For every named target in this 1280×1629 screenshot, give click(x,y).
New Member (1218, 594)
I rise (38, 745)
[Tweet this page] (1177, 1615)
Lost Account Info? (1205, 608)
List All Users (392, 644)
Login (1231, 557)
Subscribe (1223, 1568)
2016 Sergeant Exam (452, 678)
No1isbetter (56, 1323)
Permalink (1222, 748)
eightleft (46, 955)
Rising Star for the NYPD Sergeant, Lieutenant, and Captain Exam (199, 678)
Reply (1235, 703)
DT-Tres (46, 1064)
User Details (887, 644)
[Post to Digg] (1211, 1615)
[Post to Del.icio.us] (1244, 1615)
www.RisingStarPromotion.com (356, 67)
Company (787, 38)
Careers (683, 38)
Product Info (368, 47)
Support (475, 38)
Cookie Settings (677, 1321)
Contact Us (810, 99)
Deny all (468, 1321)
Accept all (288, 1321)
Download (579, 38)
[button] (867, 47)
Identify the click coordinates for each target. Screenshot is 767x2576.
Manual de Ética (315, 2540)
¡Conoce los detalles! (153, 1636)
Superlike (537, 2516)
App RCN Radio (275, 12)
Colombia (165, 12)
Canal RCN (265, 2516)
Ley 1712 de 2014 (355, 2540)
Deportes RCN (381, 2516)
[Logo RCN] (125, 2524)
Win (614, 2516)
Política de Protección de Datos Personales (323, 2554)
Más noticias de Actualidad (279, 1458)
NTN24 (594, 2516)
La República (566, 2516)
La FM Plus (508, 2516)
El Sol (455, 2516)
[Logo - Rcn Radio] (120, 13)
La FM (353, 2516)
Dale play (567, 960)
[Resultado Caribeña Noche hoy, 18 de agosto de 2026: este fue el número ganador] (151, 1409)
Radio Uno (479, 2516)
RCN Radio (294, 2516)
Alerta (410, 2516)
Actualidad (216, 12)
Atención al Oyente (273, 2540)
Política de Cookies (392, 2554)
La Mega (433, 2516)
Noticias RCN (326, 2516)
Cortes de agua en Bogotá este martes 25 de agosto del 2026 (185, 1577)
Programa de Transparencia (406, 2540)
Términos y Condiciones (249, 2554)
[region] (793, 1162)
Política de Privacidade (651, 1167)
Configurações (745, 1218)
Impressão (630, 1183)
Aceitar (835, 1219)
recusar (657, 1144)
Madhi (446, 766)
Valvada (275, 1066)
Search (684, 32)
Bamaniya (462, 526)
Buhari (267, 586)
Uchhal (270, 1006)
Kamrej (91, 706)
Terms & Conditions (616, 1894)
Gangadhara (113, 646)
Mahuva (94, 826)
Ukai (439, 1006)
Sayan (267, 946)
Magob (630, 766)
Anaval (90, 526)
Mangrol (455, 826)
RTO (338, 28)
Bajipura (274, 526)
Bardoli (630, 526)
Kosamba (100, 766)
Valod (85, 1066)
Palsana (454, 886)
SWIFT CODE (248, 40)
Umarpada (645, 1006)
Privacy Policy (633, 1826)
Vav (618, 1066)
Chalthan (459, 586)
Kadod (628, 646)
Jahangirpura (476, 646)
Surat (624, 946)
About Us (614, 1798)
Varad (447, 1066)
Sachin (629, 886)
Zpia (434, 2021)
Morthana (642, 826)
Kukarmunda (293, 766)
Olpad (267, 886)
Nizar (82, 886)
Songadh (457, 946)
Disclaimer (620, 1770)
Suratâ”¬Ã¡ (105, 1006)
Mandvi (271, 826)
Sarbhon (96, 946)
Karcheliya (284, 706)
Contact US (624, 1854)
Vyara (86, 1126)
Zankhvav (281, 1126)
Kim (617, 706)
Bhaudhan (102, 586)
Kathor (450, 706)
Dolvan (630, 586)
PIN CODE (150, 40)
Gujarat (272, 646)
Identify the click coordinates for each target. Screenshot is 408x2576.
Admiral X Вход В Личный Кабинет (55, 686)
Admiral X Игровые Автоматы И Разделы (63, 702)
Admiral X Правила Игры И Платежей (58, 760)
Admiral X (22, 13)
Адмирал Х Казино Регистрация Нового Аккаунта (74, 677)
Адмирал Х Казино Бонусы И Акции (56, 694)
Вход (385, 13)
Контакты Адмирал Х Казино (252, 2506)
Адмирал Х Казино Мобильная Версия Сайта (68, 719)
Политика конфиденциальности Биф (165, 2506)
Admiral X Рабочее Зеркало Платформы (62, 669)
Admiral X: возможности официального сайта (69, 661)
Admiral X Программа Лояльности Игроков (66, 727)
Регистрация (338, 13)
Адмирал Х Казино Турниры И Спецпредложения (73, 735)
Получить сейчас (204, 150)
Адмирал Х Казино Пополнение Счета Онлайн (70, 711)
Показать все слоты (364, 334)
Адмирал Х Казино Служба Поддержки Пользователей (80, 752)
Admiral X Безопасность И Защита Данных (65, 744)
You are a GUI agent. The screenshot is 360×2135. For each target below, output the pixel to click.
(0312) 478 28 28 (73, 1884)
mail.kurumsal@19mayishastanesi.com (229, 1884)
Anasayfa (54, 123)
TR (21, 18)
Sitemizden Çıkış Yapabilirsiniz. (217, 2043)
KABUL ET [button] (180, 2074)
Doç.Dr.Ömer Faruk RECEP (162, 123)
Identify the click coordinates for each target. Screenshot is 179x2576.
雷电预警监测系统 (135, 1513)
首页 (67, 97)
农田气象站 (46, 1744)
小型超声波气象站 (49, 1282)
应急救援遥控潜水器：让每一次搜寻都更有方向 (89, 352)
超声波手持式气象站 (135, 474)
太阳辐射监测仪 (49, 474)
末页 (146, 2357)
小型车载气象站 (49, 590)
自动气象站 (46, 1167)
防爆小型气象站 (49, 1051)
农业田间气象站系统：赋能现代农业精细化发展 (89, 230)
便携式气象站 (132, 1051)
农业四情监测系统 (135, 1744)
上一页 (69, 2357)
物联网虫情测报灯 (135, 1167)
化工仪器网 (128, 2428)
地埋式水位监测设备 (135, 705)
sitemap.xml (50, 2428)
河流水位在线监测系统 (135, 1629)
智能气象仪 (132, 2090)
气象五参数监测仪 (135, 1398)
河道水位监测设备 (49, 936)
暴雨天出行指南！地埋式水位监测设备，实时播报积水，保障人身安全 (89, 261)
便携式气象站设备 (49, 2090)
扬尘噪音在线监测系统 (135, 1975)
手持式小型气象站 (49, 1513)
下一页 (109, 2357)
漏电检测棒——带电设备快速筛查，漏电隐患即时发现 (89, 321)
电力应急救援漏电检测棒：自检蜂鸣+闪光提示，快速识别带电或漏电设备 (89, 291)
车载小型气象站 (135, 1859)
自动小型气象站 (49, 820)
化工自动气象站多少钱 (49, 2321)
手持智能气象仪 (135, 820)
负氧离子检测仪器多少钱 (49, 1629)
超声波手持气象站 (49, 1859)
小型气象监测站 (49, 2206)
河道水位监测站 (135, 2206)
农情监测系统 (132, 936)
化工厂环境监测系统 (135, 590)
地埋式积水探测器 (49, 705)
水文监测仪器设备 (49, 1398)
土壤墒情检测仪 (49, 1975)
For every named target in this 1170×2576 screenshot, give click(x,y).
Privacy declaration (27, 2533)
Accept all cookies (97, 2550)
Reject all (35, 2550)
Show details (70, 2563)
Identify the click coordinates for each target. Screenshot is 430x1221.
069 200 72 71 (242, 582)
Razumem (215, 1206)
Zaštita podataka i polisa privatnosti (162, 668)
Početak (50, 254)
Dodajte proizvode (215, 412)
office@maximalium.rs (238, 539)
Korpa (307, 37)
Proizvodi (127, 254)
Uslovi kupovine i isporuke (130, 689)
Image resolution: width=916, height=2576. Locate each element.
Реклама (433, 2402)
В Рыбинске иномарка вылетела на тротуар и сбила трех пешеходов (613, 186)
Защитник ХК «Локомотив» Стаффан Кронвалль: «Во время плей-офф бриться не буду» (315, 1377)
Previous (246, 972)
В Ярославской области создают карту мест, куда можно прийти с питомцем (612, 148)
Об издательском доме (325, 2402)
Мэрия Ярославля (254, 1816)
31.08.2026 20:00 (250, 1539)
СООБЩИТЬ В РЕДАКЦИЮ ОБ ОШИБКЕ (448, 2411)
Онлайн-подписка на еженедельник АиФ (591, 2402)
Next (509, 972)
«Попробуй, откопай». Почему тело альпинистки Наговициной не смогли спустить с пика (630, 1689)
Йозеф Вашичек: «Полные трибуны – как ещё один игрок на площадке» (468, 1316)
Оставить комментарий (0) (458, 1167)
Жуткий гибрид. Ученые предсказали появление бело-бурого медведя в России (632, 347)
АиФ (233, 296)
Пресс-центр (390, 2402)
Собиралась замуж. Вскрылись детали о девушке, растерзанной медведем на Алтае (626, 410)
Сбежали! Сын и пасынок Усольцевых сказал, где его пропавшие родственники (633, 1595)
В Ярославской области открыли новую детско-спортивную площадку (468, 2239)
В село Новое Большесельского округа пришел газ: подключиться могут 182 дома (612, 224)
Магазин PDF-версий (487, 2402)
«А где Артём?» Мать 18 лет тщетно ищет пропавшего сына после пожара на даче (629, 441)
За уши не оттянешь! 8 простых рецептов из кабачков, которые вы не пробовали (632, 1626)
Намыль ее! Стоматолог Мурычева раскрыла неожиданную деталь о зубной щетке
++++++++
What the task asks: In the listing above, the lines from the one containing "Karcheliya (284, 706)" through the one containing "You are a GUI" must be set down exactly, with no other lines.

Exercise response:
Karcheliya (284, 706)
Contact US (624, 1854)
Vyara (86, 1126)
Zankhvav (281, 1126)
Kim (617, 706)
Bhaudhan (102, 586)
Kathor (450, 706)
Dolvan (630, 586)
PIN CODE (150, 40)
Gujarat (272, 646)
Identify the click coordinates for each target. Screenshot is 408x2576.
Admiral X Вход В Личный Кабинет (55, 686)
Admiral X Игровые Автоматы И Разделы (63, 702)
Admiral X Правила Игры И Платежей (58, 760)
Admiral X (22, 13)
Адмирал Х Казино Регистрация Нового Аккаунта (74, 677)
Адмирал Х Казино Бонусы И Акции (56, 694)
Вход (385, 13)
Контакты Адмирал Х Казино (252, 2506)
Адмирал Х Казино Мобильная Версия Сайта (68, 719)
Политика конфиденциальности Биф (165, 2506)
Admiral X Рабочее Зеркало Платформы (62, 669)
Admiral X: возможности официального сайта (69, 661)
Admiral X Программа Лояльности Игроков (66, 727)
Регистрация (338, 13)
Адмирал Х Казино Турниры И Спецпредложения (73, 735)
Получить сейчас (204, 150)
Адмирал Х Казино Пополнение Счета Онлайн (70, 711)
Показать все слоты (364, 334)
Адмирал Х Казино Служба Поддержки Пользователей (80, 752)
Admiral X Безопасность И Защита Данных (65, 744)
You are a GUI agent. The screenshot is 360×2135. For each target below, output the pixel to click.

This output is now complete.